## Directive
Answer these questions about the post on keeping %ESP in a register:
1. Which register does the writer assume is reserved for %ESP?
2. Which redundant instruction appears in the produced code because MemCheck always needs %ESP to be up to date?
3. What would still have to be worked out for when control enters C code?

|
From: Jeremy F. <je...@go...> - 2002-11-19 17:20:13
|
On Tue, 2002-11-19 at 08:12, Nicholas Nethercote wrote:
> There are sure to be other problems, though. And I have no idea how it
> would affect the MemCheck instrumentation; already the code produced
> contains redundant "PUTL tX, %ESP" instructions because MemCheck always
> needs %ESP to be up-to-date.
Perhaps a slightly simpler approach would be to dedicate a register to
ESP rather than a memory location, so that it is persistently in
register across basic blocks. With any luck the register allocator
could then remove redundant moves, and turn (assuming we reserve %edi
for %ESP):
movl %edi, %ecx
subl $0x4, %ecx
movl %ecx, %edi
xorl %edx, %edx
movl %edx, (%ecx)
addl $2, 36(%ebp)
into
subl $0x4, %edi
xorl %edx, %edx
movl %edx, (%edi)
addl $2, 36(%ebp)
which, while not being push 0x0, isn't too far off. Will still need to
work out appropriate times to save ESP into the baseblock for when
control enters C code.

## Data segment
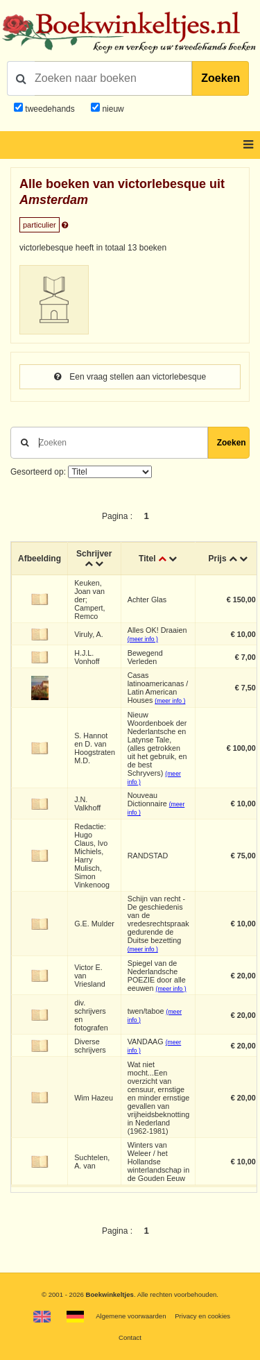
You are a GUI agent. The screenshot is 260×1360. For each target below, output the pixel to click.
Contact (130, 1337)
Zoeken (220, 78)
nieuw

## Reply to the exercise
1. %edi
2. "PUTL tX, %ESP"
3. The right times to save ESP into the baseblock.